• [ABOUT THIS EXERCISE]
Begin at the line with "Given: Open Job" and set down each line exactly until the listing ends. Images stay out.

BEGIN

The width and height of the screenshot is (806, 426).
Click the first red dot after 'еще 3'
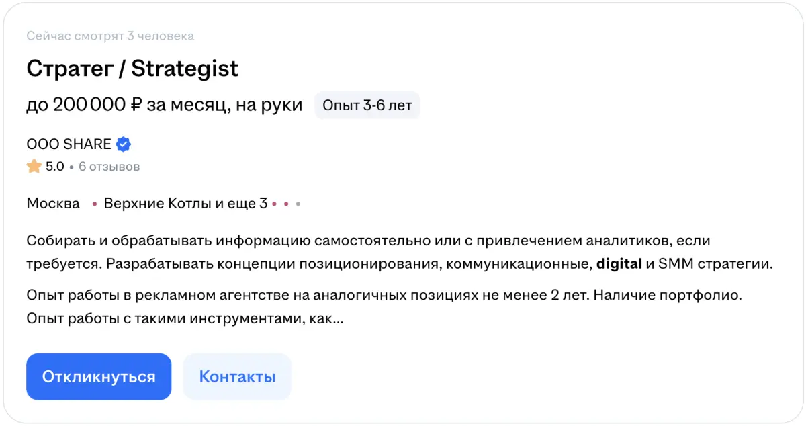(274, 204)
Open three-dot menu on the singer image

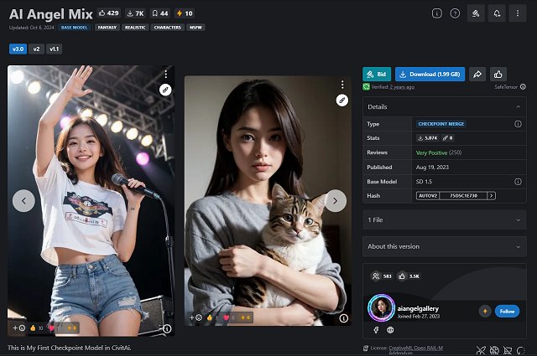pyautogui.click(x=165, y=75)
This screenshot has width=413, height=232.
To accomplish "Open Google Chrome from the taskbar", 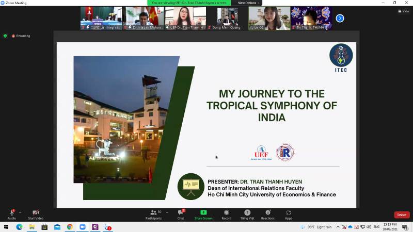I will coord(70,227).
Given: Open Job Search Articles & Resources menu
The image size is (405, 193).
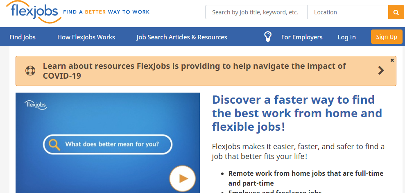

END

• [EXERCISE ANSWER]
Given: Open Job Search Articles & Resources menu
The image size is (405, 193).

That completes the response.